I taught them my philosophy which I call “Asset Based Diversity Development.” While in Seminary I came across a wonderful book entitled Building Communities from the Inside Out. It serves as a guidebook for those interested in urban community development.
Typically urban areas are automatically deemed inherently deficient. This book turns that assumption on its head and espouses a development plan that focuses not on the needs and deficiencies of a community, but rather its capacities and resources of both the community and the people who live within it.
The authors claim this is a more effective philosphy to developing an urban community. I agree and when I planted River of Life 12 years ago utilized their theory with great success.
In both my stints as Pastor of River of Life, Director of Ethnic Ministries at Cincinnati Christian University, and my present position with the EFCA I have imagined “what does an asset based philosophy look like when developing diversity within Christian organizations?”
The task is for the Christian organization to focus on their organizational capacity and the gifts of its people instead of its deficiencies and needs in the area of diversity. I think in order for this to happen there must be 4 basic leadership paradigm shifts.

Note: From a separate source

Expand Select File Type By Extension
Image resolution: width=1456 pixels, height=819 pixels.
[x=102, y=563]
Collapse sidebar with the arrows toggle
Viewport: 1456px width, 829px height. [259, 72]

SHIFTS TOWARD LEVERAGING DIFFERENCE
From Secular to Spiritual - Theories of secular diversity are helpful and informative. However they should never serve as the foundation for Christian integration efforts. What I am getting at concerning this shift is motive.
Oftentimes multiethnicity based on secularized notions of diversity lead to little spiritual impact because their foundation is humanitarianism, not Scripture, and our number one asset is the Bible. Social analysis is needed for understanding, but our efforts must have the foundation of being Spirit led and Word based.

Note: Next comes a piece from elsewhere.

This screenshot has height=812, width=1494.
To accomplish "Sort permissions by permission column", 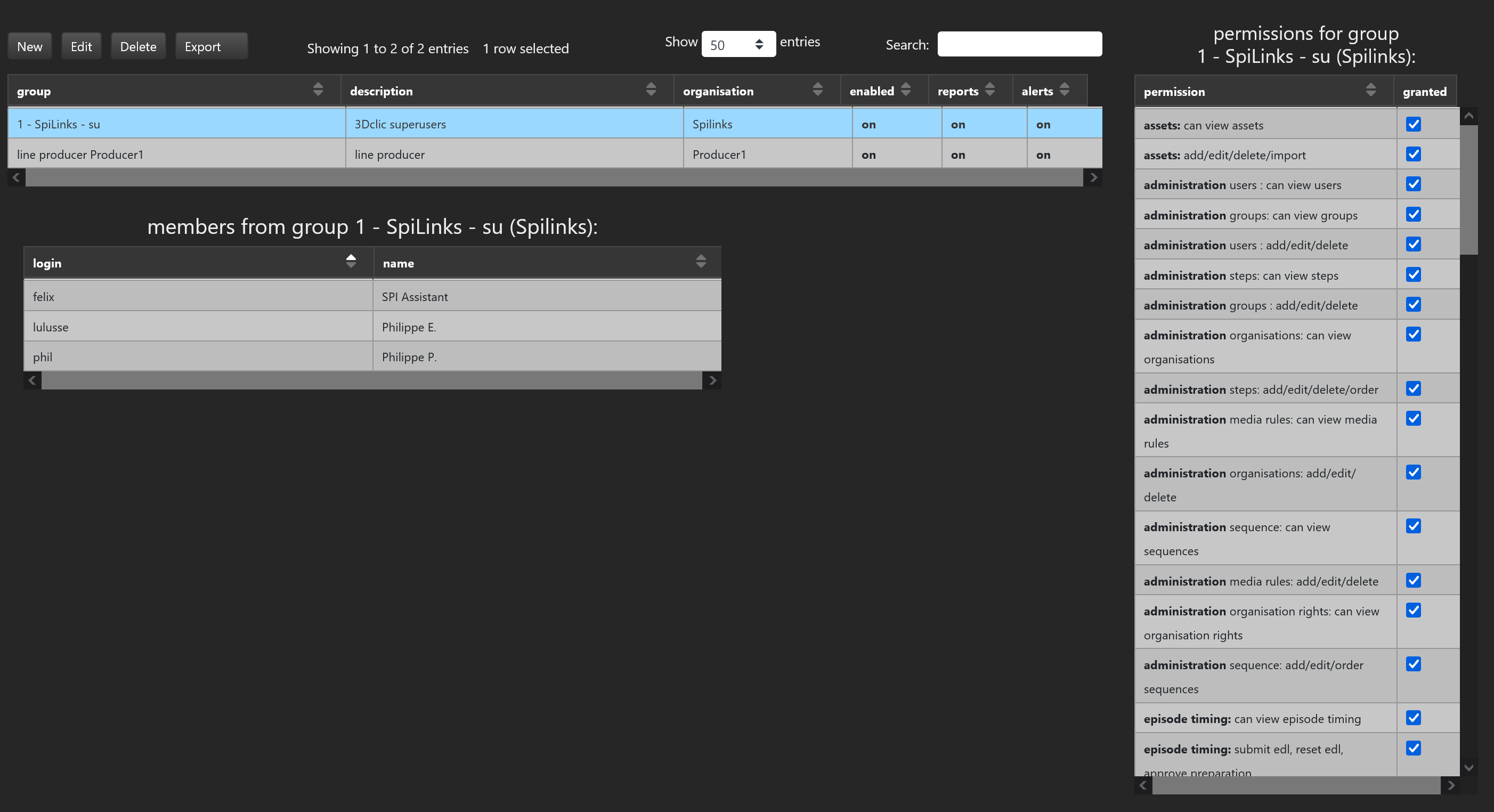I will tap(1370, 90).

The endgame of our journey of building multiethnic institutions is not ethnic diversity; that is a by-product. The goal is for our staffs, boards, faculty, congregants, students, etc. to experience deep theological reflection and practical spiritual application in order for them to grow in their faith. It is a corporate act of reconciliation with both God and our broken world.
From Colorblind to Colorized - When I consult with ministry leaders who have failed in integration efforts there are a variety of reasons. Yet regardless of whatever else may have occurred there is always one universal error present among all failures – the embracing of “colorblindness.”

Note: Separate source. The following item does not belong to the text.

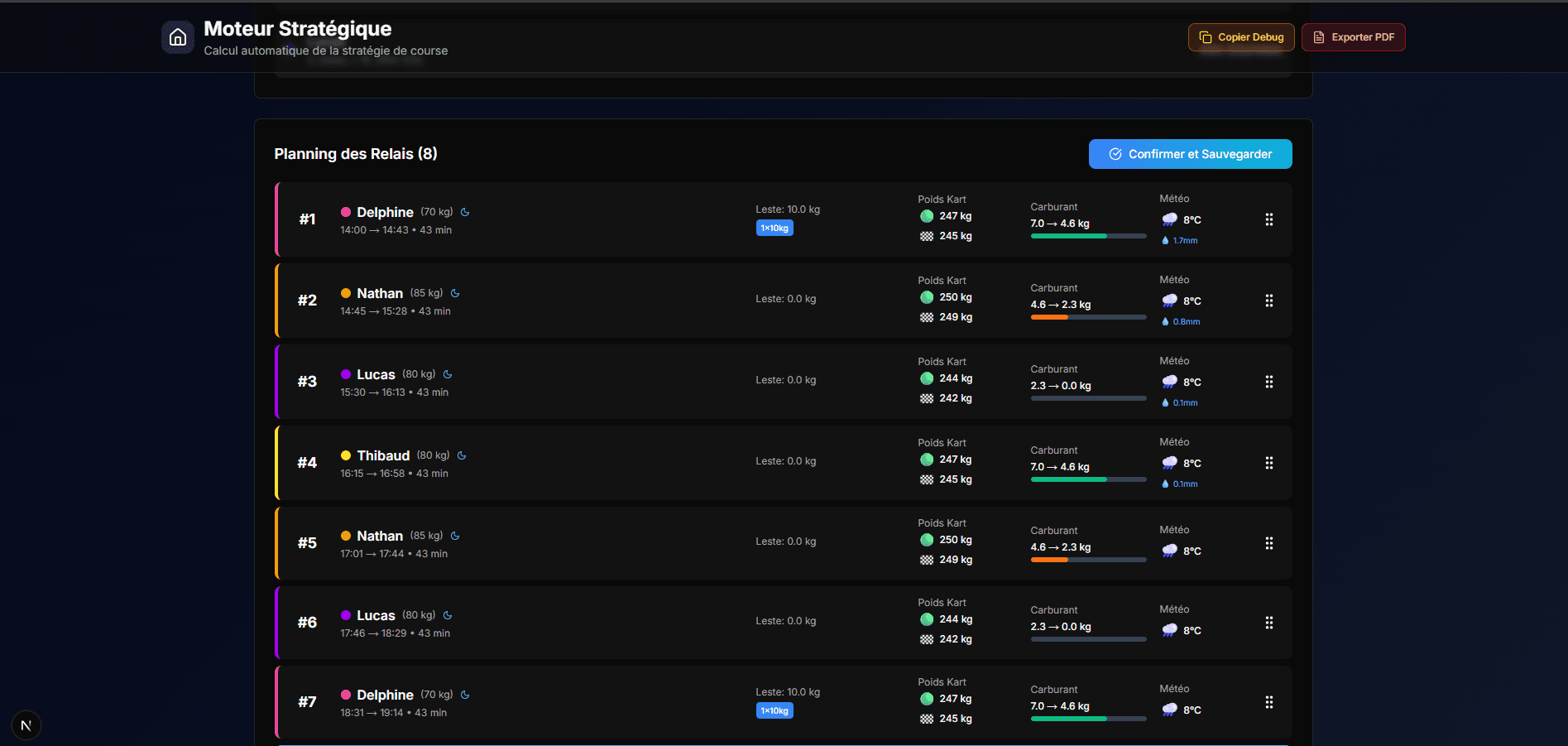This screenshot has width=1568, height=746.
Task: Click the moon icon next to Delphine in relay #1
Action: (x=464, y=212)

Because of racialization we can’t be colorblind. We need to intentionally acknowledge both our personal and organizational ethnic biographies. The asset is to understand the differences and act on the commonalities.
From Tweaking to Transformative Leadership – Concerning becoming multiethnic when the leadership loves it and pursues it, the people start to get it and embrace it. What we are talking about is leading a change process, and people need to be led there boldly. Getting to multiethnicity is not something where you can “tweak” a few things and move on. The asset is transformation.
To quote from my colleague Tim Addington tweaking is “fear based change.” We are so afraid to rock the boat significantly that we hope we can tweak our way out of our predicament. It never works.
Moving towards multiethnicity requires new leadership paradigms in how we think and new ways of delivering on our mission. Furthermore, talking change but making tweaks tells the whole staff that leadership is not truly committed to change so they continue to do what they have always done.
From Accidental to Alignment - Our constituents need to be pointed in the right direction and given lanes to run in. To do so requires we intentionally provide our organizations with four basic things:
- Tying multiethncity into our mission identity and being willing to die on that hill
- Deciding what our core commitments are going to be in order to meet our goals
- Figuring out what we are going to do day in and day out to make progress
- Striving to create the right environment for our multiethnic goals to succeed.
These 4 things create the asset of clarity, implementing the unified effort that we all desire. Shameless plug alert: This will all be in a book that is due out next Spring. Would love to hear feedback on what you think.